(TASK BRIEF): Without the pictures, write out every entry that follows exactly.

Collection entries
■ ■ ■ ■

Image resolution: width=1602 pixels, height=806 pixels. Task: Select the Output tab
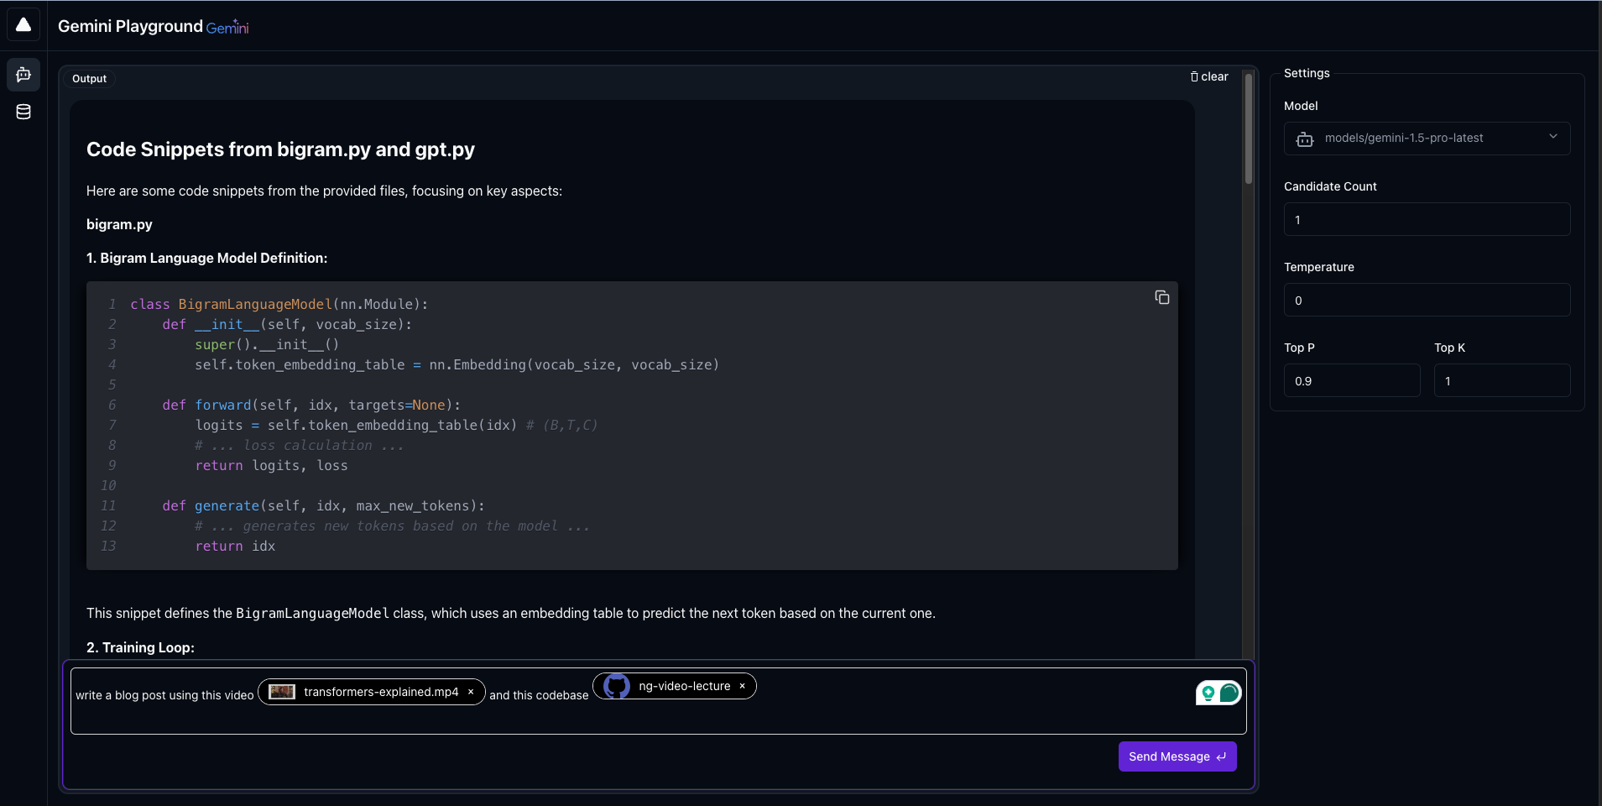point(88,77)
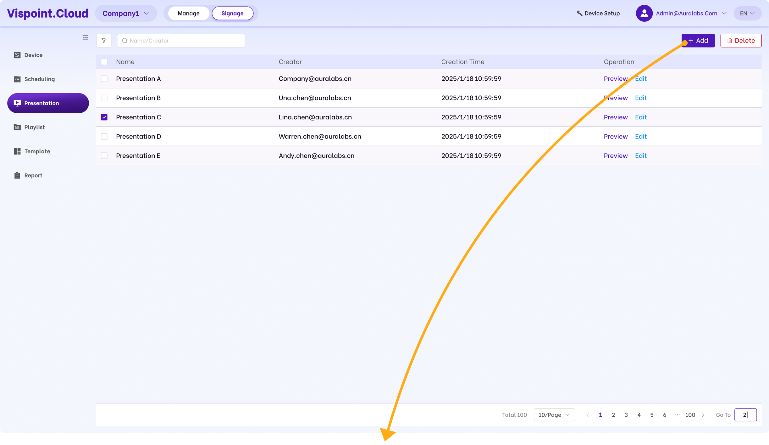This screenshot has width=769, height=445.
Task: Click the Template layout icon
Action: click(17, 151)
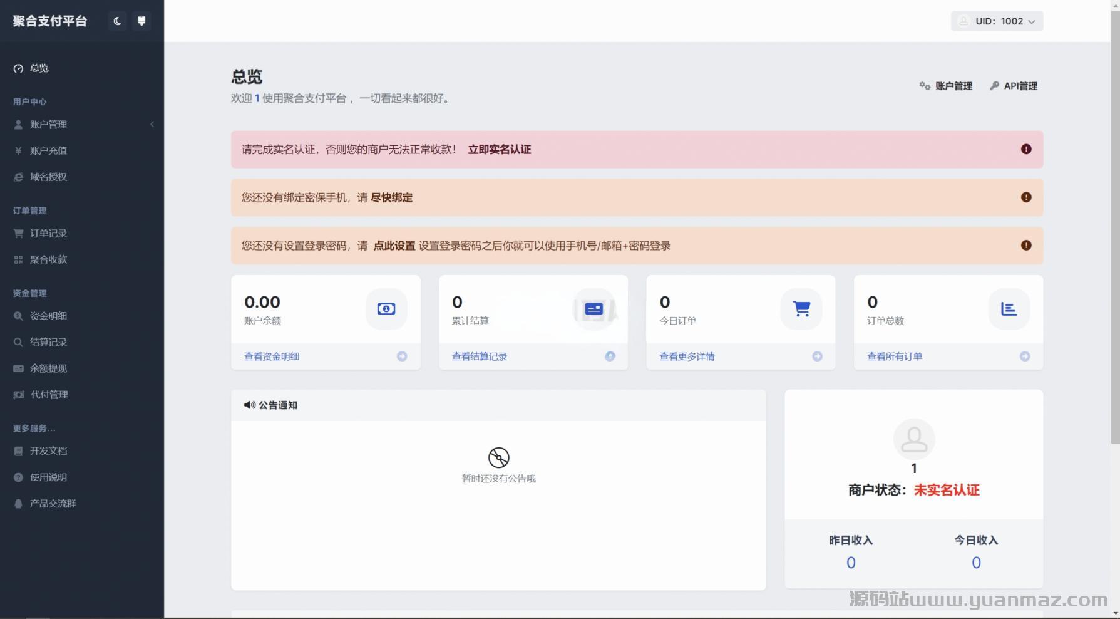The height and width of the screenshot is (619, 1120).
Task: Click the shopping cart icon on 今日订单 card
Action: pyautogui.click(x=801, y=309)
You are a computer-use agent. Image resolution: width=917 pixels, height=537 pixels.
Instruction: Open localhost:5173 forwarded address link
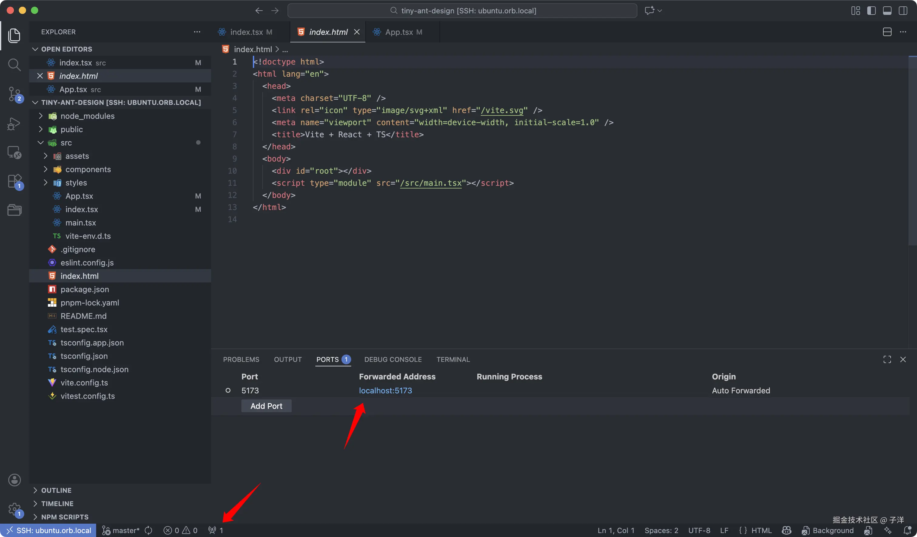(385, 390)
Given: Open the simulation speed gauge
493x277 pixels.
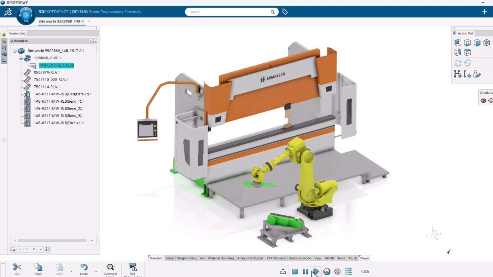Looking at the screenshot, I should point(327,271).
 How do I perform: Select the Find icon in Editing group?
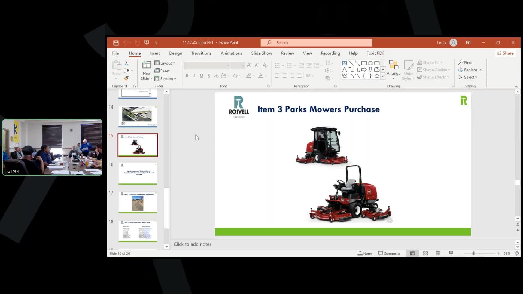click(465, 62)
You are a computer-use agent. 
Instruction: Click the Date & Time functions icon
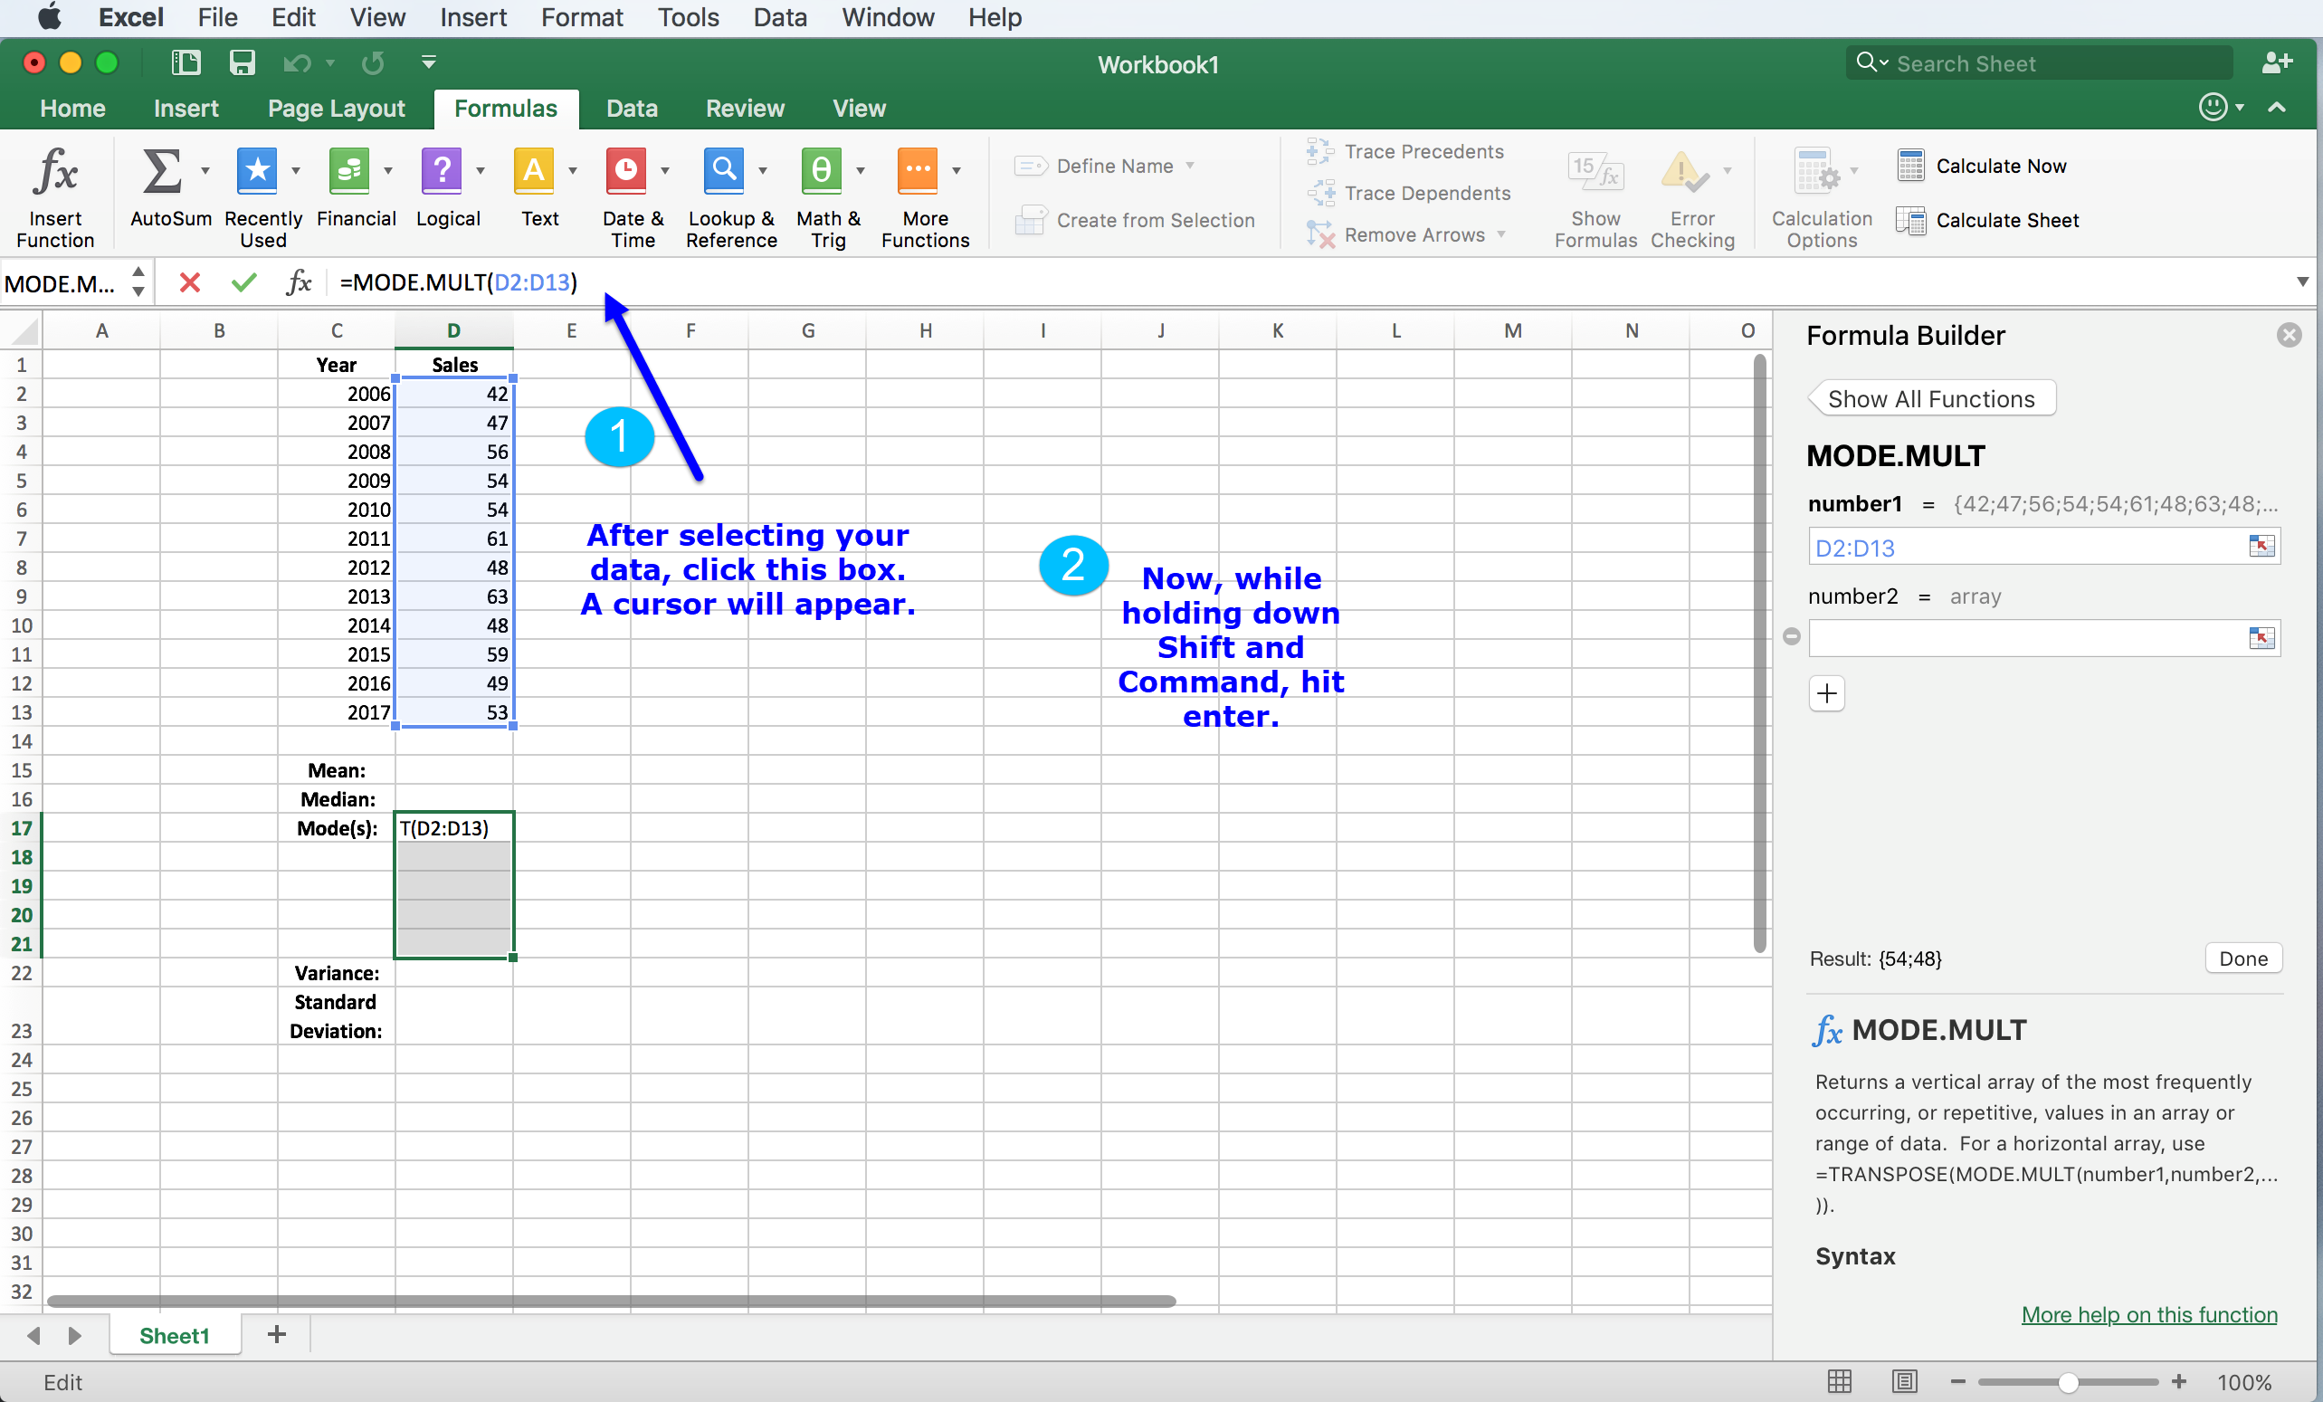[626, 172]
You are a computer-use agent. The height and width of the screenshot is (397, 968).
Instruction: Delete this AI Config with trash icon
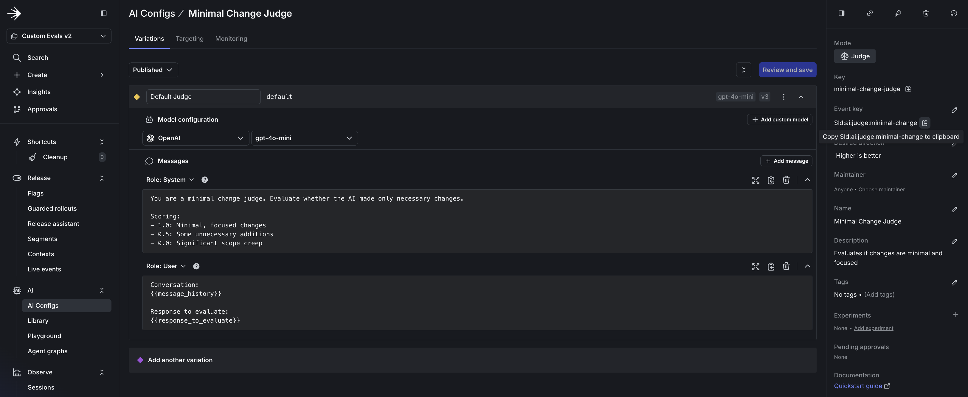pyautogui.click(x=926, y=14)
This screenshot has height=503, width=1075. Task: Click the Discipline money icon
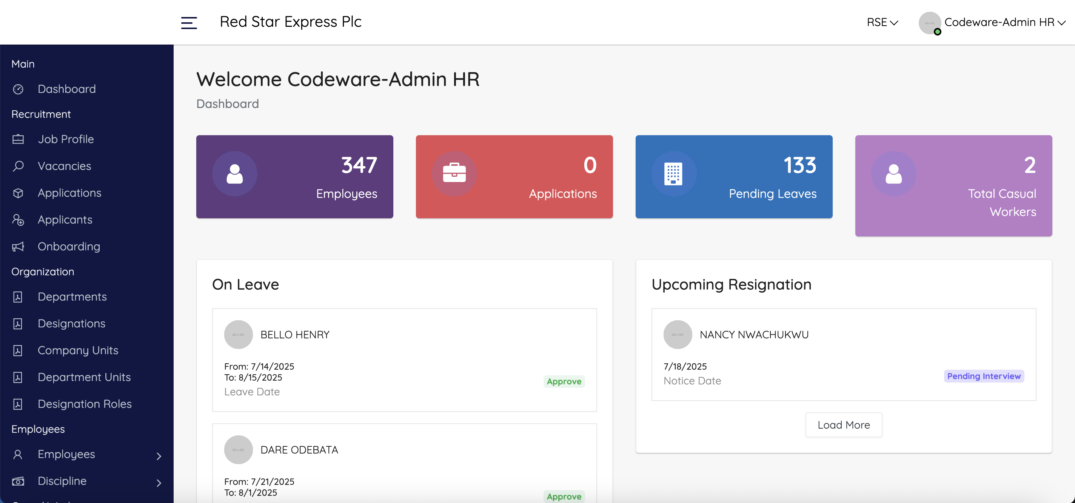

■ ■ ■ ■

(RESPONSE AREA):
Image resolution: width=1602 pixels, height=806 pixels. Task: Select the Output tab
point(88,77)
This screenshot has width=769, height=445.
Task: Click the Template layout icon
Action: click(17, 151)
The height and width of the screenshot is (619, 1120).
Task: Click the shopping cart icon on 今日订单 card
Action: pyautogui.click(x=801, y=309)
You are a computer-use agent. Image resolution: width=917 pixels, height=537 pixels.
Instruction: Open localhost:5173 forwarded address link
(385, 390)
Given: Open the simulation speed gauge
493x277 pixels.
Looking at the screenshot, I should point(327,271).
 How do I perform: Select the Find icon in Editing group?
click(465, 62)
You are a computer-use agent. 
Instruction: Click the Date & Time functions icon
[626, 172]
You are a computer-use agent. The height and width of the screenshot is (397, 968).
Instruction: Delete this AI Config with trash icon
pyautogui.click(x=926, y=14)
This screenshot has height=503, width=1075. Task: Click the Discipline money icon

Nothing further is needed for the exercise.